The authors remark that microwave provides faster ablation compared to RFA or HIFU. In-vivo and ex-vivo studies show that MWA achieves larger ablation zones and faster ablation times, thus allowing tumors to be treated with fewer probe insertion points compared to RFA (14). From a practical point of view, several advantages can be reaped; shorter MWA ablation time, shorter duration of anesthesia, and a far less “liver sticks or insertions” which in our opinion inevitably decreases complications (9).

The article does mention cryoablation as an option for liver ablation, and cites a few older studies from the surgical literature to discount it as safe option. The article also highlights cryoablation’s major advantage, the visible ice-ball, allowing for dynamic visualization of the ablation, but omits other advantages such as decreased procedure associated pain and lack of severe thermal injury to great vessels and biliary tract. However, cryoablation does seem to carry the unique risk of Cryo-Shock in larger ablations and there is a tendency towards increased post-preprocedural bleeding as shown in Rong et al. retrospective study of 1,197 HCC lesions treated by percutaneous cryoablation, but nonetheless, they found comparable efficacy, safety, and long-term survival to the reported outcomes of RFA (16). An earlier comparative study by Ei et al. confirmed aforementioned findings by Rong et al. in support of liver HCC cryoablation (17).

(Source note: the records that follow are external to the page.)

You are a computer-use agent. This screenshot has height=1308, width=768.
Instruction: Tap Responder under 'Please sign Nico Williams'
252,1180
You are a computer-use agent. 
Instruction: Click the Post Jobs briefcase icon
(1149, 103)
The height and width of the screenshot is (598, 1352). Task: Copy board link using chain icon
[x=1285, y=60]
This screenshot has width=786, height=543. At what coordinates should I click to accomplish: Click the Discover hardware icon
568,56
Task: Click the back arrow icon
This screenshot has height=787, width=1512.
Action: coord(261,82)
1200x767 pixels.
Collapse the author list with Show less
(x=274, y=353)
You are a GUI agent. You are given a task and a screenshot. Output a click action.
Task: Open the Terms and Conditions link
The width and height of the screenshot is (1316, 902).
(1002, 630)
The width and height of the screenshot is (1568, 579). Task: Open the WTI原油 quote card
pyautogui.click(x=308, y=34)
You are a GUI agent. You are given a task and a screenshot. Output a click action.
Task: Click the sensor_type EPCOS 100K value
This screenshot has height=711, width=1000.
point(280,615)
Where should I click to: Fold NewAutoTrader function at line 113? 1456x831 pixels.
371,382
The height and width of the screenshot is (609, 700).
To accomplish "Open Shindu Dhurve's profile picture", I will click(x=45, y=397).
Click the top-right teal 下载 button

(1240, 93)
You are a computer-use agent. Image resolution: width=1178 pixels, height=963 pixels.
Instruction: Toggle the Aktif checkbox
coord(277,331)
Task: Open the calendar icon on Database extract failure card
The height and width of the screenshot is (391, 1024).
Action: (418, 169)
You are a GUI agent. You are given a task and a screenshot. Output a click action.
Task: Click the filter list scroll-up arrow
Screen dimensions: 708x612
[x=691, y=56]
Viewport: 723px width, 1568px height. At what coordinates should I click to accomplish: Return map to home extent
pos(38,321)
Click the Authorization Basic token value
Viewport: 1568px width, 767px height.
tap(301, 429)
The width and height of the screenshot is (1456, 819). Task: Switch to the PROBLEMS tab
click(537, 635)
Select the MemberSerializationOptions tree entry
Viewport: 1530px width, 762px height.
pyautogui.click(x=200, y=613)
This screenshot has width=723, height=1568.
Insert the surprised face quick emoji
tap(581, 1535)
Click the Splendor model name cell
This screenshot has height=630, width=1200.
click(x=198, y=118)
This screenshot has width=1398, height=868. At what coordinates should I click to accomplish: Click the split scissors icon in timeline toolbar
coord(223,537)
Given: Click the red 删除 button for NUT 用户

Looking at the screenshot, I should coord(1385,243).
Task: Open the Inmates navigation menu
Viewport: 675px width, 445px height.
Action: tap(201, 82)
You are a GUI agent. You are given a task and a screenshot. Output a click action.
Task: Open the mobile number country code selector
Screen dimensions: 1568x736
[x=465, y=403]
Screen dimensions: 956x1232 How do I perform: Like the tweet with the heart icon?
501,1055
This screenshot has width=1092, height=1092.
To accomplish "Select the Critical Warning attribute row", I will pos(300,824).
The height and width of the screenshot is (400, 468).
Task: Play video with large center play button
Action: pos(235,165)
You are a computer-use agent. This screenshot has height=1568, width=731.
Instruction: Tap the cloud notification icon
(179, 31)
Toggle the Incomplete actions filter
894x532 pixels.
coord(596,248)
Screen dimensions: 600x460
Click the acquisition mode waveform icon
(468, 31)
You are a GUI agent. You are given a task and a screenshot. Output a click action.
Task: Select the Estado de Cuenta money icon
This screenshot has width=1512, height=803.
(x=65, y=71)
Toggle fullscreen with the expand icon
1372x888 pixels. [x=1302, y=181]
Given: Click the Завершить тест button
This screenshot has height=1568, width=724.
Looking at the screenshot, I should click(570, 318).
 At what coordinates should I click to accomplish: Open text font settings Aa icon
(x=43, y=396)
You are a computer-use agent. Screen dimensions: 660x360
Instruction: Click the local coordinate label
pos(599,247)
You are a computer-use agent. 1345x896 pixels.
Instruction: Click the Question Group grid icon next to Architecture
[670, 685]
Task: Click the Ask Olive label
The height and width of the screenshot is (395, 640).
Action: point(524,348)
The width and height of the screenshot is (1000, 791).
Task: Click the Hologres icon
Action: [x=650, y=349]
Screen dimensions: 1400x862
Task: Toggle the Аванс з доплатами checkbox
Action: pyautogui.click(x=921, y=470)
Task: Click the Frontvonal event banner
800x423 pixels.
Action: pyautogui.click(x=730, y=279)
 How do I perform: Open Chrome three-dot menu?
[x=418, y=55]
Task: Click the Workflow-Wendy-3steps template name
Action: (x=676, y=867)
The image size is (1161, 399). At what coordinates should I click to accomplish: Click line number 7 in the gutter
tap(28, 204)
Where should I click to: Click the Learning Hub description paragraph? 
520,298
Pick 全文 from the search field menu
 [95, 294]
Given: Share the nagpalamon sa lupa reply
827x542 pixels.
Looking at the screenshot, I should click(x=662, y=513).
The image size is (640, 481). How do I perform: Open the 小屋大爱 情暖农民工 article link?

Lastly, it is mentioned in this narrative review, that MWA can be an alternative therapy when lesion’s location is not ideal for RFA. We believe this statement does not reflect current trend in the USA and undermines the advantages of MWA given the increasingly supportive data in the literature as discussed in this article. To the contrary, current trends show MWA to be slowly replacing RFA as the ablative method of choice in the liver; noticeable advantages of MWA over RFA include its capacity to heat the tissues without significant impedance, the lack of grounding pads that can cause skin burns, ability to use in difficult locations and faster ablation time and even a tendency towards less local tumor progression (18).

In conclusion, given these advantages, MWA seems to overcome limitations of RFA and is becoming first choice thermal-ablative therapy in HCC. Further studies are needed to support these observations.


Acknowledgments

Funding: None.


Footnote

Provenance and Peer Review: This article was commissioned by the editorial office, Hepatobiliary Surgery and Nutrition. The article did not undergo external peer review.

Conflicts of Interest: Both authors have completed the ICMJE uniform disclosure form (available at https://hbsn.amegroups.com/article/view/10.21037/hbsn-22-138/coif). DR reports receiving consulting fees in occasional consultations services from Medtronic, INC and Boston Scientific, Corp to develop software, artificial intelligence data mining and new medical technologies. The other author has no conflicts of interest to declare.

Ethical Statement: The authors are accountable for all aspects of the work in ensuring that questions related to the accuracy or integrity of any part of the work are appropriately investigated and resolved.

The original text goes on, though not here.